GIVEN RECORDS:
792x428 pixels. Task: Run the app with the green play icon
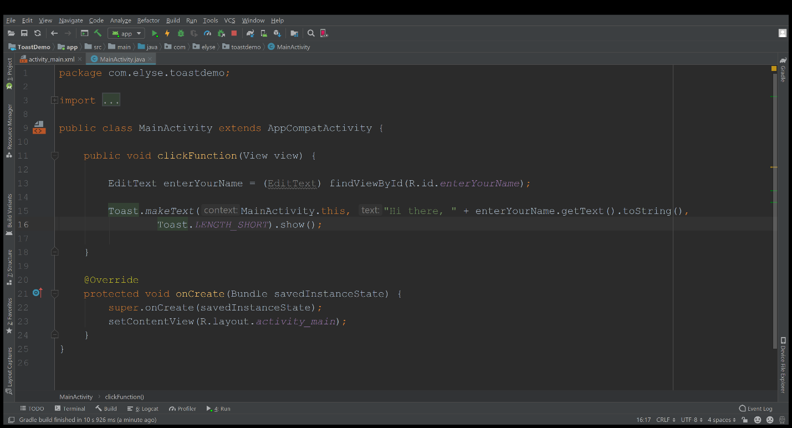tap(155, 34)
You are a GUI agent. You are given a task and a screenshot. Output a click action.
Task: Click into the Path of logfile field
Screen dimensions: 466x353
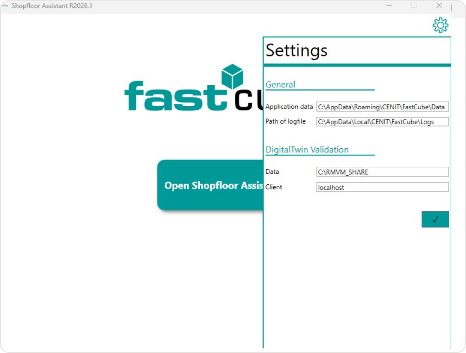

WHAT THE TASK REQUIRES:
Please hand back every entry above exactly, with no images in the copy.

WRITTEN SOLUTION:
792x428 pixels. Task: Run the app with the green play icon
tap(155, 34)
You are a GUI agent. You are given a task and a screenshot. Output a click action.
Task: Click into the Path of logfile field
Screen dimensions: 466x353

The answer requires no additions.